Time to Review Your Severe Weather Plan

| March 2, 2008 @ 4:37 pm | 25 Replies

With a significant severe weather outbreak expected tomorrow night, it’s time to check your severe weather safety plan. It is critical that you evaluate the best places for safety in your home or place of business and be ready to move there immediately when severe weather threatens. There are several places we don’t want you to be…

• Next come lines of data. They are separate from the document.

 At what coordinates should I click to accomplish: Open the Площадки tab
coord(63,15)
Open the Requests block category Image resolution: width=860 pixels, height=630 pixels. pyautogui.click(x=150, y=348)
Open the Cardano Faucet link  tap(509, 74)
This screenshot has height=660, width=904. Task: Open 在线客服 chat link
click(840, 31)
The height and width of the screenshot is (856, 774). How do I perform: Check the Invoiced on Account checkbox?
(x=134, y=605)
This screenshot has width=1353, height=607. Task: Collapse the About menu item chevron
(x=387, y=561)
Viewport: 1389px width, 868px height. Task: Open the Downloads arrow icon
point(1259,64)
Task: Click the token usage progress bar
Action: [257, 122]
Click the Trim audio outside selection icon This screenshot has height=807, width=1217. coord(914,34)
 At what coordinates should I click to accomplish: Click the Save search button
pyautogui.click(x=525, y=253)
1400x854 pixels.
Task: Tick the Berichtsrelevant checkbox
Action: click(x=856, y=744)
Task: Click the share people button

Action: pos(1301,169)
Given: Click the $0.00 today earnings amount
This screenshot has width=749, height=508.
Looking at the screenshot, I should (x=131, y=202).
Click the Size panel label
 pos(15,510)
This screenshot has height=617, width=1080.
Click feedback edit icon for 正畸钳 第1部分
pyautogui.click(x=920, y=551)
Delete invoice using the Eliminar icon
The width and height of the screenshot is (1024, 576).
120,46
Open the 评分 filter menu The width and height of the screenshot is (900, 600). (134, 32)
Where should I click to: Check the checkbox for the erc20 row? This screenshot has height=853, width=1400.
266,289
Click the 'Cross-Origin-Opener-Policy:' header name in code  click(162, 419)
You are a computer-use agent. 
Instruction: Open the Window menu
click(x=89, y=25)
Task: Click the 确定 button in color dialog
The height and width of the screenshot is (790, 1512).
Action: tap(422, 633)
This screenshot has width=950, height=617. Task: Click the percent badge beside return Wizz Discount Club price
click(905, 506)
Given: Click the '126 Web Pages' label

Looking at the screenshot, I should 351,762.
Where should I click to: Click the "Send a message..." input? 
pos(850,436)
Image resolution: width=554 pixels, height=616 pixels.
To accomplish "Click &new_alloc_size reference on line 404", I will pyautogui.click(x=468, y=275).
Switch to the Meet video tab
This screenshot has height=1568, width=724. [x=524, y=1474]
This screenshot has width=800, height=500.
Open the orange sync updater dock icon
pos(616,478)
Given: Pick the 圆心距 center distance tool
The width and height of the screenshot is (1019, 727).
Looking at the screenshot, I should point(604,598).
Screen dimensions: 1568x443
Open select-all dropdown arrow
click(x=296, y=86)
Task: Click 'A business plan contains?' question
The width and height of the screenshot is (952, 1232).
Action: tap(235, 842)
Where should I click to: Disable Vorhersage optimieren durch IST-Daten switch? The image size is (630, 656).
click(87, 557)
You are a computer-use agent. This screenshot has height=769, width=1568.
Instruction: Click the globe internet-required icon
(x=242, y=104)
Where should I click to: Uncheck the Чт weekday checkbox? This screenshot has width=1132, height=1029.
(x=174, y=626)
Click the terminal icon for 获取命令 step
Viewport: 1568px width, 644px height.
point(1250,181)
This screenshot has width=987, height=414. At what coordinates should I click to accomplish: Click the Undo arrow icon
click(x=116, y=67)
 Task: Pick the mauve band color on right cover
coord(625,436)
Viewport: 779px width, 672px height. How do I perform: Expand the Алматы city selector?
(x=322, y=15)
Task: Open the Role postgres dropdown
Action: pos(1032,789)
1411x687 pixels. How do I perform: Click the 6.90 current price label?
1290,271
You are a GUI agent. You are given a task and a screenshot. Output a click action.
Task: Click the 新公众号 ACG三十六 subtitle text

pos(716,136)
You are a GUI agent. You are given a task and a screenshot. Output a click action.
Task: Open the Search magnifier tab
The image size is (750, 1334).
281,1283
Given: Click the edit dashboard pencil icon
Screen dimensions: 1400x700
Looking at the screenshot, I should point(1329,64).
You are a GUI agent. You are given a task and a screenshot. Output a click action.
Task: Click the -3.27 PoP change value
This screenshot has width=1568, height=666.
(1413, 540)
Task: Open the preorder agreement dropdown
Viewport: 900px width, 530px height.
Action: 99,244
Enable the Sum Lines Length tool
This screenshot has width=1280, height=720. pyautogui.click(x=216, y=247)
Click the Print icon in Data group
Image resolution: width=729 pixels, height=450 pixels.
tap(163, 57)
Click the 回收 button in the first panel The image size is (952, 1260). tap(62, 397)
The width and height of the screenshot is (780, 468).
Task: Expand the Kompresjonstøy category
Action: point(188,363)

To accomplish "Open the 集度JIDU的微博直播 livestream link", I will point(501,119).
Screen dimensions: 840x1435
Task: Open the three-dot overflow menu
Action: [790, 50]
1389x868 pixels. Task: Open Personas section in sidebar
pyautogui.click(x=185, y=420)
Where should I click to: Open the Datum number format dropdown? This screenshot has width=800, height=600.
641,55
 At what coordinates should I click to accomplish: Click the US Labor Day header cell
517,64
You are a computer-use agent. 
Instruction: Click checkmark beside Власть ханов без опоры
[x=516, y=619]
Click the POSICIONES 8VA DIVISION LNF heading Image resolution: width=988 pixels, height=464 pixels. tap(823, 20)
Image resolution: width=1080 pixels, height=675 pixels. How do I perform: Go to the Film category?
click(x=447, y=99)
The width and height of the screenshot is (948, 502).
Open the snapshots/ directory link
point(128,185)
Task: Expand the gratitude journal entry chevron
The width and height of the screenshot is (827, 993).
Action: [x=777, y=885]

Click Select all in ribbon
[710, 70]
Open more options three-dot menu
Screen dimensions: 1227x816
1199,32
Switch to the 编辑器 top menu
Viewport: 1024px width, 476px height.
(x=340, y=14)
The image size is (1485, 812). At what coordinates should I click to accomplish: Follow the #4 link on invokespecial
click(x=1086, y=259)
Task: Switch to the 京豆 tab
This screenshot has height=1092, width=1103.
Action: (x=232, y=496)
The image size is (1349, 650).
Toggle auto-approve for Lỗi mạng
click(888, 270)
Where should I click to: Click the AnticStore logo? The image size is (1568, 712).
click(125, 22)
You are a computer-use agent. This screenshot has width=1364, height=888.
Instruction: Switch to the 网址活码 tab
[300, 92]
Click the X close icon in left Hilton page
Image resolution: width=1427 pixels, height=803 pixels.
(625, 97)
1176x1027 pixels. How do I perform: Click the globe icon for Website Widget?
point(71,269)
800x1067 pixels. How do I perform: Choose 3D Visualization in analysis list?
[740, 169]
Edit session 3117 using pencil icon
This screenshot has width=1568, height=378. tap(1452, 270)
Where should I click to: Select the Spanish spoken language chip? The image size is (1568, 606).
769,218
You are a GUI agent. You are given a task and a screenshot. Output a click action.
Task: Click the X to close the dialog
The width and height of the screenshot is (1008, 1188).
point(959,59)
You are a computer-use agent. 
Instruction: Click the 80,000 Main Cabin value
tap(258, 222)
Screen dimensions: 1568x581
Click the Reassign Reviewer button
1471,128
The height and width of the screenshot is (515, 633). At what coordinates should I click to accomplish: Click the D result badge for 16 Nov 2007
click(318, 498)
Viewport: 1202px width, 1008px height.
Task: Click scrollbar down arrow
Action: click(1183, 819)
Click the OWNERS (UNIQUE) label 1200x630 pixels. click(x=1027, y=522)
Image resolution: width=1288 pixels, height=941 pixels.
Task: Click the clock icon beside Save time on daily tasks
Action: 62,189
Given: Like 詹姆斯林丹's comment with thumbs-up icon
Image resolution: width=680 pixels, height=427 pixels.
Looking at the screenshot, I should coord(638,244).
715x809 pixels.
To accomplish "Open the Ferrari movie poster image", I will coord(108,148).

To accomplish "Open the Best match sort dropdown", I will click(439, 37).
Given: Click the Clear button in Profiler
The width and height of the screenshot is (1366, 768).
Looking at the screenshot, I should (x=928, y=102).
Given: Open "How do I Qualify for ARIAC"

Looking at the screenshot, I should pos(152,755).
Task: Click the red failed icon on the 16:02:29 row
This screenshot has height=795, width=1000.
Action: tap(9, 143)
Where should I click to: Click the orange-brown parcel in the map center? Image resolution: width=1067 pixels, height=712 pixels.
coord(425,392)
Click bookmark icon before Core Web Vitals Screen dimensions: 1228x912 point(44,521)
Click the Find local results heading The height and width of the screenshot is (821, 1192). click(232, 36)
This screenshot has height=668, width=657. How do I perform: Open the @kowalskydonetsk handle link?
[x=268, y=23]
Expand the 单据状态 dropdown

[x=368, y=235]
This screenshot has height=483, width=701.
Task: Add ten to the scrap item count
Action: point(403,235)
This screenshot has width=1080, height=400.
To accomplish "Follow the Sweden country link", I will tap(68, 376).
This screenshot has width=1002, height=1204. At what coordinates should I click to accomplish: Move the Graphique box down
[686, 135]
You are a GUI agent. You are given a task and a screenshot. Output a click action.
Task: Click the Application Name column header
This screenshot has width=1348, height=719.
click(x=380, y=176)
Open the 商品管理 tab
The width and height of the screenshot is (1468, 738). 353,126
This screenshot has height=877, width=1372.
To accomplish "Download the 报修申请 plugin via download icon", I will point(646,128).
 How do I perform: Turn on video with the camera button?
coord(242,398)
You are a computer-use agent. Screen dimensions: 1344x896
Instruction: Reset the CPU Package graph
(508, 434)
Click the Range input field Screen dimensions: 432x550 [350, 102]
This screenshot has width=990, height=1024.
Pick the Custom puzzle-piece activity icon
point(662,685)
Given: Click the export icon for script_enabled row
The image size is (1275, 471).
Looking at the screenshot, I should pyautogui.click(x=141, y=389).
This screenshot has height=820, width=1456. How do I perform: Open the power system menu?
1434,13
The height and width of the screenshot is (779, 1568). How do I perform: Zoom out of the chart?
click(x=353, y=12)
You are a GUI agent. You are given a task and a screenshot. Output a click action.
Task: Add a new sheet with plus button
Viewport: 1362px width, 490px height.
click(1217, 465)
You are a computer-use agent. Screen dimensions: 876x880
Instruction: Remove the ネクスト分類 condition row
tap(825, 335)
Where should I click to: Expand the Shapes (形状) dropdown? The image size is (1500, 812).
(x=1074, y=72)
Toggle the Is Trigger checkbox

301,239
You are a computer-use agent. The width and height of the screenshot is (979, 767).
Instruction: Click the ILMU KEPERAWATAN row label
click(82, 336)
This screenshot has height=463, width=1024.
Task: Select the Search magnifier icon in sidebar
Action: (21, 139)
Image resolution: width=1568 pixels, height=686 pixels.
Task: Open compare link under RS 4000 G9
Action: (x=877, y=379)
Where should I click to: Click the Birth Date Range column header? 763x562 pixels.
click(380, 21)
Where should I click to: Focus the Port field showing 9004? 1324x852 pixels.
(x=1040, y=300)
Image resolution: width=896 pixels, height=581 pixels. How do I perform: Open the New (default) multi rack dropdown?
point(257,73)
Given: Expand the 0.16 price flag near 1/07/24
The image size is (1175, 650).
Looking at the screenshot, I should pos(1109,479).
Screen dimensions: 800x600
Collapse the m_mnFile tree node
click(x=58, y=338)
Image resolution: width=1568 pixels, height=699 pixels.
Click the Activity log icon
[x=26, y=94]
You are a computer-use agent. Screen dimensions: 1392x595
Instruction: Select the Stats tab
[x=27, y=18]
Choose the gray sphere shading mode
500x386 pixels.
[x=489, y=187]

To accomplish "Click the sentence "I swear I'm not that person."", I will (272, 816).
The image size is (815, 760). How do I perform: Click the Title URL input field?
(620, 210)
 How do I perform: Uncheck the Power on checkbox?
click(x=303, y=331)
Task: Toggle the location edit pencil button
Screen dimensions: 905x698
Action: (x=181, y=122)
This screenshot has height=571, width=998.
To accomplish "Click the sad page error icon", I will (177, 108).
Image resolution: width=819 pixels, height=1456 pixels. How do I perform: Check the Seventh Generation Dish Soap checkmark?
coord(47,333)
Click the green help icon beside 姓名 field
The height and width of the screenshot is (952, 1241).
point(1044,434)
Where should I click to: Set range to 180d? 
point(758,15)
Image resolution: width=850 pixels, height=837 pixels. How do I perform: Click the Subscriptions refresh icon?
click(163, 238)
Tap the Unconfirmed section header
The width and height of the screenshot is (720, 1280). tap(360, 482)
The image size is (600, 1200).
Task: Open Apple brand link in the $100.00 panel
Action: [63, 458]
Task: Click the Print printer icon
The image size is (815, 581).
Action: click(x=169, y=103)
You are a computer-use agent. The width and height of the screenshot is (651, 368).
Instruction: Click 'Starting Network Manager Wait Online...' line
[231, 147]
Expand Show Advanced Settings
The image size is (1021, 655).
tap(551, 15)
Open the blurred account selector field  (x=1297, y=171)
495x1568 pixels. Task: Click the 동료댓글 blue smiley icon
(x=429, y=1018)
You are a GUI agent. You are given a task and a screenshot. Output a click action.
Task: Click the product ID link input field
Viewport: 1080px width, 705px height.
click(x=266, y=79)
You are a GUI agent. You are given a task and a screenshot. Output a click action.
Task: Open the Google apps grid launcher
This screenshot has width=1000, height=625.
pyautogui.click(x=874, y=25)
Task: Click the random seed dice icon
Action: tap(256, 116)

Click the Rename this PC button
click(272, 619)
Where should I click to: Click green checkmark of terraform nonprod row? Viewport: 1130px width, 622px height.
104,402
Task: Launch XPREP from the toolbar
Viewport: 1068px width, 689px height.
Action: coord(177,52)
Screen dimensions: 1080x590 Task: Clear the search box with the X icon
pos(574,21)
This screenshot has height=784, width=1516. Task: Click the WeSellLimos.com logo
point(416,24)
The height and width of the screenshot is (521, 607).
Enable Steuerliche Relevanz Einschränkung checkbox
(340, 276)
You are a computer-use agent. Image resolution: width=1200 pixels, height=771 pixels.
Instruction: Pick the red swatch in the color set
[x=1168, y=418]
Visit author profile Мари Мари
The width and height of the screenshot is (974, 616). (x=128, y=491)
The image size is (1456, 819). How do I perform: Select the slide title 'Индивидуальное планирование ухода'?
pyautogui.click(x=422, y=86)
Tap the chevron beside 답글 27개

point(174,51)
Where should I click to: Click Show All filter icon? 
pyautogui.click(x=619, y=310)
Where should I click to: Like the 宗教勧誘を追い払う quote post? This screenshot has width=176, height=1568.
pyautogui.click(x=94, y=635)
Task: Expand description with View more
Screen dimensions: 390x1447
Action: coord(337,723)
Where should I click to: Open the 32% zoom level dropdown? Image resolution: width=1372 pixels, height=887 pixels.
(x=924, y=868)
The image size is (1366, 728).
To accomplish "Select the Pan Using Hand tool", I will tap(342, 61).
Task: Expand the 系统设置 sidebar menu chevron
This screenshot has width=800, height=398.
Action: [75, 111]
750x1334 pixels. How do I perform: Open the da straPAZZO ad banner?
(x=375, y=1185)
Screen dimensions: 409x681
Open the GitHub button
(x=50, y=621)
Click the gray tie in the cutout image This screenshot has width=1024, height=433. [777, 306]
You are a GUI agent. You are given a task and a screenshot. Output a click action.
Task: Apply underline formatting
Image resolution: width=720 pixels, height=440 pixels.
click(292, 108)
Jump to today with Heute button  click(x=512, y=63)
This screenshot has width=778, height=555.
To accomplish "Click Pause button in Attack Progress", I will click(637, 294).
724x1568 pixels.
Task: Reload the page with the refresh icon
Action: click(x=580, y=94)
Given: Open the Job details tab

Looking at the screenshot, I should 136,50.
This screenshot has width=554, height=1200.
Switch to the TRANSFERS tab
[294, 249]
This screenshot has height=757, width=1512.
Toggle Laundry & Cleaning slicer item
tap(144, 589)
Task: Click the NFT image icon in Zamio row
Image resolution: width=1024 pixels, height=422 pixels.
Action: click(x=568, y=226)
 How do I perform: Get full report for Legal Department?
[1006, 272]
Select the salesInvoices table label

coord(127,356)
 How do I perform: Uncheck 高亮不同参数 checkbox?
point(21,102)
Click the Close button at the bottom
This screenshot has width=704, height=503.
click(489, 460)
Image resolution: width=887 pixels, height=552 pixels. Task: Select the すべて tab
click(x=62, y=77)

1. Manufactured housing – mobile homes are no place to be in severe weather. Go to a friend, neighbor or relative’s home or a designated shelter.
2. Second floor or higher – especially in apartments, hotels and dorms is no place to be. Make friends with someone on the lowest floor or go to the designated shelter.
3. Vehicles – vehicles of any kind are no place to be. Be weather aware if you will be driving when severe weather is in the area. Do not drive into a storm. Go somewhere safe and wait out the storm.
4. Outside – Getting caught outside is no place to be. If a tornado does catch you in an exposed position, find a ditch or ravine.

Your plan should include:
1. How you will receive weather information wherever you are. Understand the difference between a watch and a warning. A watch means that conditions are favorable for severe weather. A warning means it is occurring or about to occur. A weatheradio is the best way to be alerted to bulletins. Tune into ABC3340 for minute by minute coverage. Stay up to date with the latest thinking here on the blog. And don’t ignore severe thunderstorm warnings. This tip was brought home with deadly force this week in Leeds.
2. Where you will go when severe weather threatens. Ideally, it would be a specially designed and constructed safe room. Underground is best, but just remember, lowest floor, small room or closet, away from windows and doors, under something sturdy. Try not to be under large objects above in case the floor above fails. Put as many walls between you and the tornado as possible. Protect your head! Use mattresses or sleeping bags. Do not open windows or doors!
If you find yourself caught in unfamiliar territory such as a store or public facility, inquire as to what area is the designated shelter location. Ideally, we would like you be in familiar surroundings when the storms hit.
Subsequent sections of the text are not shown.